> [WORK TASK]
Search the data below for "dimensions"; list each line that holds it.

> [DATA RECORDS]
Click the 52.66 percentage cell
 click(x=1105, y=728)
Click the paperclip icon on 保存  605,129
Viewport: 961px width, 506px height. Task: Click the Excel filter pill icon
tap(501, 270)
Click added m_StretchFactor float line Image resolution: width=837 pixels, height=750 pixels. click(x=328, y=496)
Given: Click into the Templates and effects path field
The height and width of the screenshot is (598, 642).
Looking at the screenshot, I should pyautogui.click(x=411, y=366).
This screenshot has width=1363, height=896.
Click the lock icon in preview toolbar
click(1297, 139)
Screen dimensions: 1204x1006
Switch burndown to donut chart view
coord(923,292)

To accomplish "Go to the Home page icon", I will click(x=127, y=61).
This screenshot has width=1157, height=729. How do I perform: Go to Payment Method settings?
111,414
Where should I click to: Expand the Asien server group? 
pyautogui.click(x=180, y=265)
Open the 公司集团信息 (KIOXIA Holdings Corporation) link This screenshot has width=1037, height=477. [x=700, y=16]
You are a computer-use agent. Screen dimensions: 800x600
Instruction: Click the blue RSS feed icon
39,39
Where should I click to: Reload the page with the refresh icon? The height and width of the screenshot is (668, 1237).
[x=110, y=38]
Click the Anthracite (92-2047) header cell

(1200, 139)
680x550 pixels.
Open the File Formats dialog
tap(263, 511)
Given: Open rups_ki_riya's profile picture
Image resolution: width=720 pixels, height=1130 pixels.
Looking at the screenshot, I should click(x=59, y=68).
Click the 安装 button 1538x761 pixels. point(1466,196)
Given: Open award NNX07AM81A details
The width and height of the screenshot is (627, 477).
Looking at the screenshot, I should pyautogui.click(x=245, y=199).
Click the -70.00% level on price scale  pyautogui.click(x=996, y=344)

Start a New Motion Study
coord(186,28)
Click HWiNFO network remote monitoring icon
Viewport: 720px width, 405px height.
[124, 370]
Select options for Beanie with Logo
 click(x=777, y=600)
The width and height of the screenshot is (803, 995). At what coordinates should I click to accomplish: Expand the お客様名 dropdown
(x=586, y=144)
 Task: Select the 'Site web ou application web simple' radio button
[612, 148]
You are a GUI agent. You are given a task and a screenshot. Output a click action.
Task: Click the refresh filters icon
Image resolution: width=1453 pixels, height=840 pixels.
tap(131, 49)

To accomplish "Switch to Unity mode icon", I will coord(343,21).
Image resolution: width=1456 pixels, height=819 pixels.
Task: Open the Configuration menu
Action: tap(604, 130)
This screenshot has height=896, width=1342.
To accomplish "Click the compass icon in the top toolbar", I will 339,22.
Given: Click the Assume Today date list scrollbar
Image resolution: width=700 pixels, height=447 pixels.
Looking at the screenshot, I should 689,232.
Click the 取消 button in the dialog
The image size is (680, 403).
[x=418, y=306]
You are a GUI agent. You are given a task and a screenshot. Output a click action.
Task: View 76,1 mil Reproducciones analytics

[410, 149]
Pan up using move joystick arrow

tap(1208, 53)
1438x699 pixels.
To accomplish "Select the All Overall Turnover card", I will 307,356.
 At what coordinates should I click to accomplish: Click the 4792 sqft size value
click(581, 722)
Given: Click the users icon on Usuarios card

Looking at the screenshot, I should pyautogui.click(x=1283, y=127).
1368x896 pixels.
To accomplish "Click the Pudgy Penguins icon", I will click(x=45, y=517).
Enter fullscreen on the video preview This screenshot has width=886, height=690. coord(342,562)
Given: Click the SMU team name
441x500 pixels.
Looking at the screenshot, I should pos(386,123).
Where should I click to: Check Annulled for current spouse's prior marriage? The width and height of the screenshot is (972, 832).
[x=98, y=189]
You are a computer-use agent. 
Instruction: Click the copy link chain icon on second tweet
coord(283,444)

> [EXERCISE RESULT]
Screen dimensions: 1204x1006
You are a computer-use agent. Screen dimensions: 800x600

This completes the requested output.